TASK INSTRUCTIONS:
Please copy out the rows exactly as they appear, beginning at the line with "Locate an element" and continuing through the line with "legend-free-label: Free is", both included. Leave the pictures out of your copy.
*** AVAILABLE DATA Section Begins ***
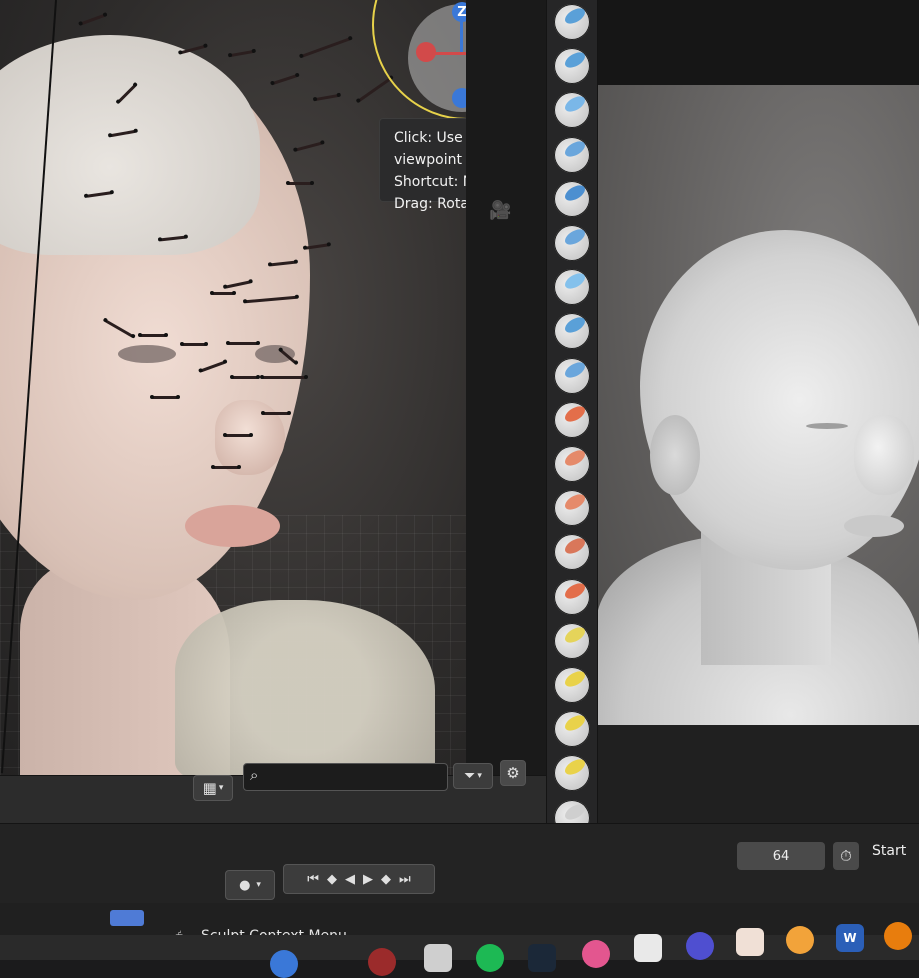 This screenshot has width=919, height=978. I want to click on search-input: ⌕, so click(346, 777).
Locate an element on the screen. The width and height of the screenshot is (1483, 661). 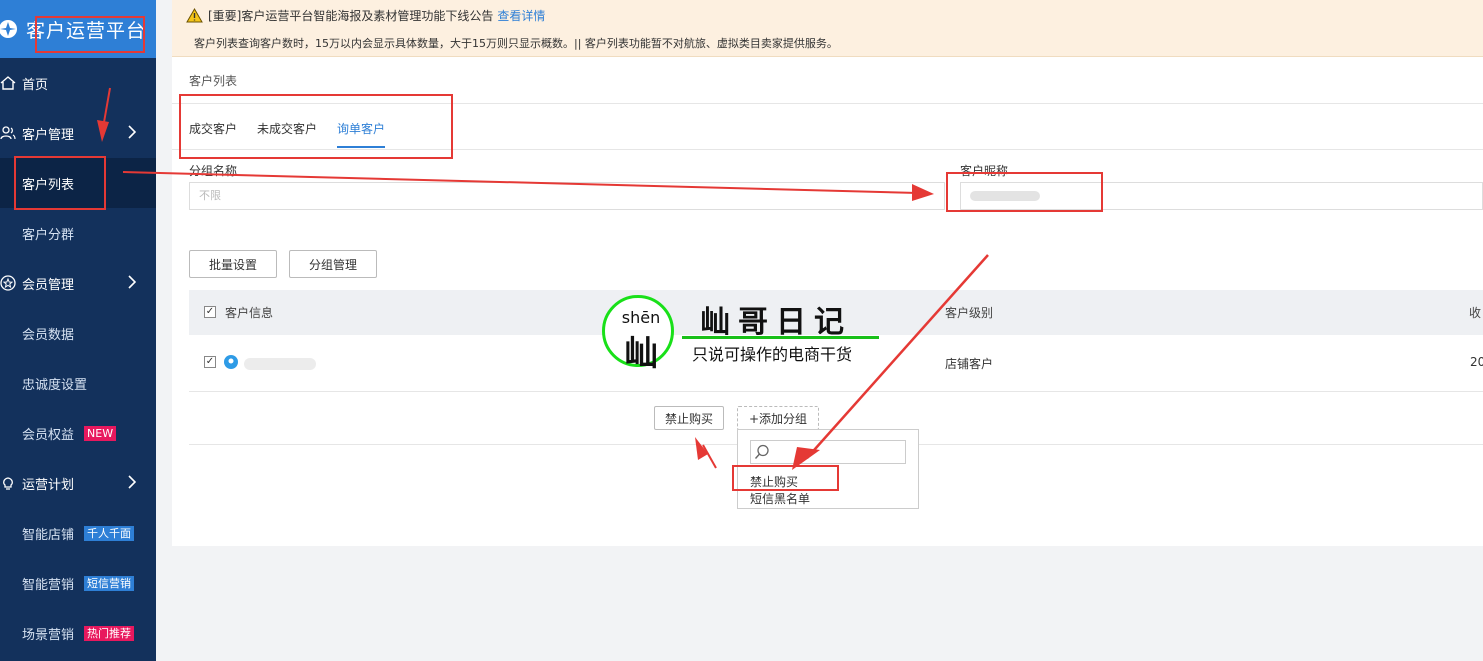
sidebar-item-label: 客户分群 is located at coordinates (48, 235).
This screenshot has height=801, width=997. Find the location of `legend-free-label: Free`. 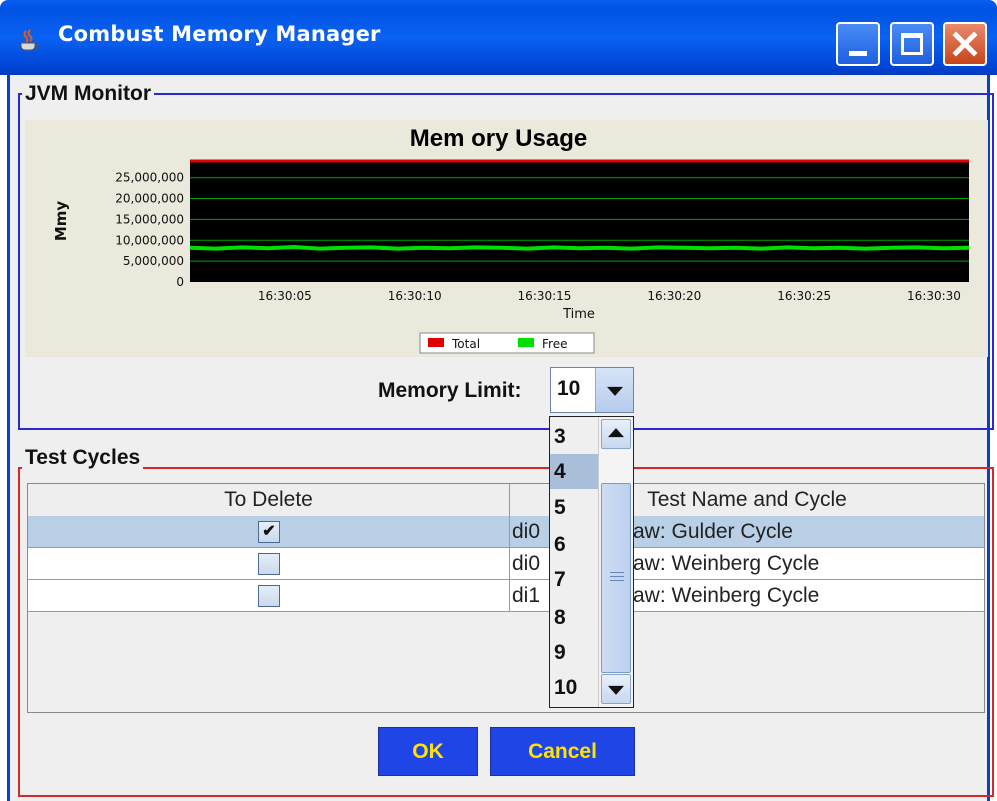

legend-free-label: Free is located at coordinates (554, 344).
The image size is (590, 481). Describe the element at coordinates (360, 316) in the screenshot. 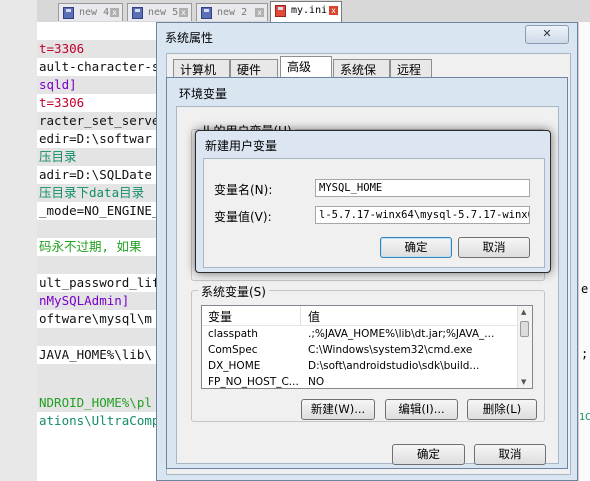

I see `list-header: 变量 值` at that location.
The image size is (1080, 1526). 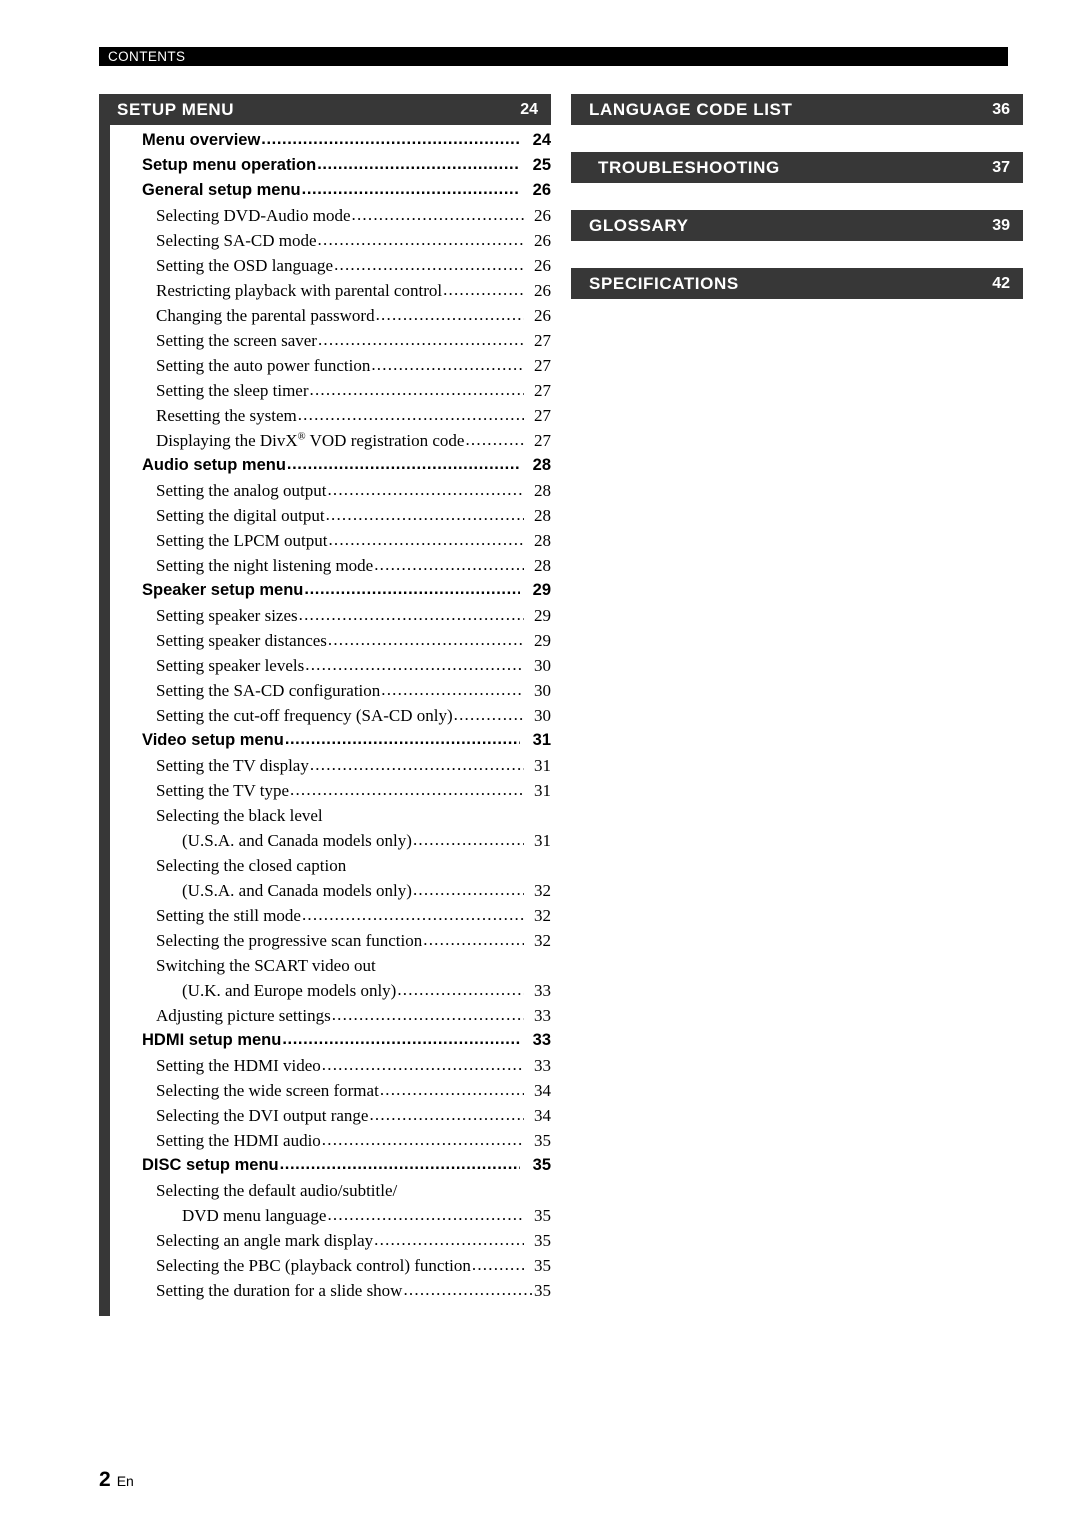 I want to click on toc-entry-text: Setting the duration for a slide show, so click(x=280, y=1290).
*** AVAILABLE DATA Section Ends ***
TASK SOLUTION:
Locate an element on the screen. The width and height of the screenshot is (1483, 661). 
sidebar-item-label: 客户分群 is located at coordinates (48, 235).
This screenshot has height=801, width=997. Find the location of `legend-free-label: Free`. 

legend-free-label: Free is located at coordinates (554, 344).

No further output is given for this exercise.